Autor de atentado ao STF se deixou levar pelo ódio, diz irmão
Polícia Federal apura como Francisco financiava sua permanência em Brasília e se ele agiu sozinho ou contou com apoio para realizar o ataque
Fábio Rodrigues-Pozzebom/Agência Brasil
Um dos irmãos de Francisco Wanderley Luiz, conhecido como Tiü França, que morreu após explodir bombas nas proximidades do Supremo Tribunal Federal (STF), afirmou que ele estava obcecado por política nos últimos anos e apresentou comportamento considerado irreconhecível. As declarações foram dadas em entrevista à TV Brasil.
“A pessoa com a cabeça fraca, se não está bem centrada, acaba se deixando levar pelo ódio”, disse.
De acordo com o relato, Francisco, que tinha 59 anos e era chaveiro, era visto como alguém tranquilo antes de se envolver intensamente em debates políticos. Após as eleições presidenciais de 2022, passou a falar apenas de política, o que dificultou o convívio familiar. A situação teria se agravado ao longo de 2023.

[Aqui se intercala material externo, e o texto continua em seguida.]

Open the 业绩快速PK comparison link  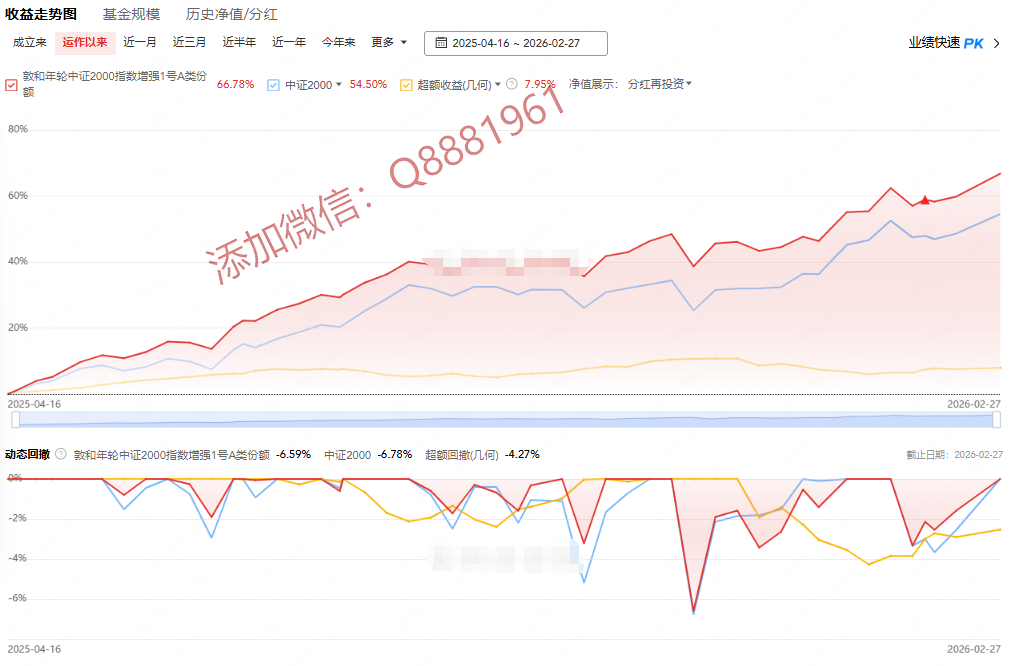tap(946, 43)

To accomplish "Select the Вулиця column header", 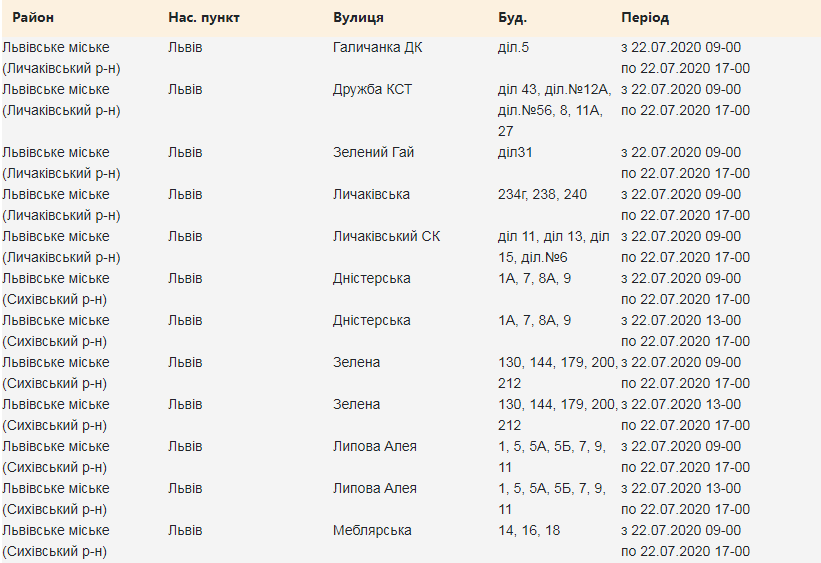I will tap(358, 18).
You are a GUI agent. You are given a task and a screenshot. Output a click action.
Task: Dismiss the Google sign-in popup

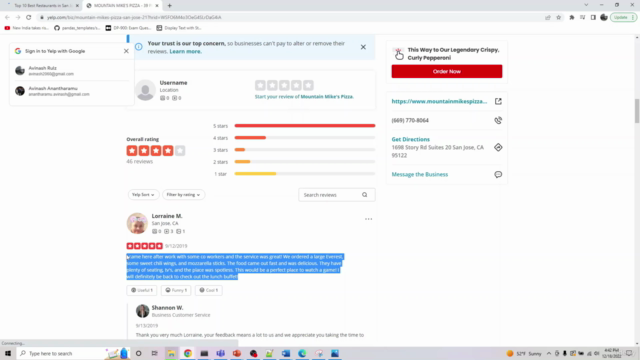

O irmão revelou que Francisco participou de acampamentos em rodovias de Santa Catarina contrários à eleição de Luiz Inácio Lula da Silva em 2022. Ele também acredita que o chaveiro mantinha contato com grupos extremistas pela internet, o que teria influenciado seu comportamento. Para ele, o chaveiro interagia com grupos extremistas na internet, o que o levaram ao “ódio”.
O ato e a morte de Francisco causaram perplexidade entre os familiares. Segundo o irmão, Francisco vivia da renda obtida com imóveis alugados em Rio do Sul, no Alto Vale do Itajaí, Santa Catarina, onde também chegou a disputar as eleições municipais de 2020 como candidato a vereador pelo PL.
Ataque contra Moraes
Apesar de o atentado com explosivos ter como alvo o ministro do STF Alexandre de Moraes, segundo as investigações, o irmão de Francisco não acredita que ele tivesse a intenção de matar o magistrado. Moraes é relator dos inquéritos sobre os atos golpistas de 8 de janeiro.
Investigação
A Polícia Federal apura como Francisco financiava sua permanência em Brasília e se ele agiu sozinho ou contou com apoio para realizar o ataque.
Nos últimos quatro meses, Francisco morava em uma casa alugada em Ceilândia, a cerca de 30 quilômetros da Praça dos Três Poderes. No imóvel, ele teria preparado parte dos artefatos explosivos utilizados no atentado. Além disso, alugou um trailer estacionado próximo à Praça dos Três Poderes, entre outros veículos adaptados para comércio de alimentos.
As investigações buscam esclarecer as circunstâncias que levaram ao ato e possíveis conexões do chaveiro com redes de apoio extremistas.